Ahora mismo, en el planeta, cada año se pierdan 12 millones de hectáreas de tierras cultivables debido a la sequía y la deforestación y tres de cada cuatro han sido alteradas por prácticas no amigables con los ecosistemas, mientras los altos valores de temperatura contribuyen al blanqueamiento de los corales y la desaparición de especies; así la lista de desastres, a veces silenciosos es larga y de un incalculable costo medioambiental y humano.

La intervención de la humanidad es decisiva en estos procesos pues el  acelerado e invasivo desarrollo desde la Revolución Industrial ha cambiado el mundo tal y como lo conocíamos.

Muchos de los cambios medioambientales son imperceptibles para nuestros sentidos pero esto no les resta valor y aunque no tienen consecuencias inmediatas, sus efectos a largo plazo pueden ser impredecibles. Científicos, líderes políticos, intelectuales y ambientalistas de todo el orbe han sido voceros de esta alerta, una verdad incómoda que aún gran parte de la especie no acepta y, en consecuencia, nada hace para transformarla.

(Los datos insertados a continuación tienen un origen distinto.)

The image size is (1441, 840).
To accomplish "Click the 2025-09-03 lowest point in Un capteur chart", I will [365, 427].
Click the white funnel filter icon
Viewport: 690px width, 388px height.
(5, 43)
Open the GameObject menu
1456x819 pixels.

Para frenar el deterioro del planeta, se precisa de mucho más que voluntad ciudadana o política, urgen recursos, comunión de esfuerzos, conciencia y educación, sobre todo hacia la niñez.

A nuestros niños, debemos, como decía Martí, enseñarles “a la vez que el abecedario de las palabras, el abecedario de la naturaleza”. Es la posibilidad de abrirles el horizonte y ponerlos cada vez más lejos, en la búsqueda del conocimiento y del bien.

Es común que la escuela sea la fuente de estos saberes, pero es imprescindible apoyar estas enseñanzas en casa, a partir del ejemplo familiar y la promoción de actividades que revelen a los menores la naturaleza de la vida en la Tierra y la urgencia de proteger – como diría un reconocido periodista venezolano-nuestra contaminada y única nave espacial.

Acciones loables para que nuestros niños encuentren poesía en el mundo a su alrededor. Todo esfuerzo es poco, debemos educarlos en el amor y la protección del entorno, sería como sembrar una semilla, en sinergia con el orden universal, capaz de inspirar en ellos magnánimos actos de vida.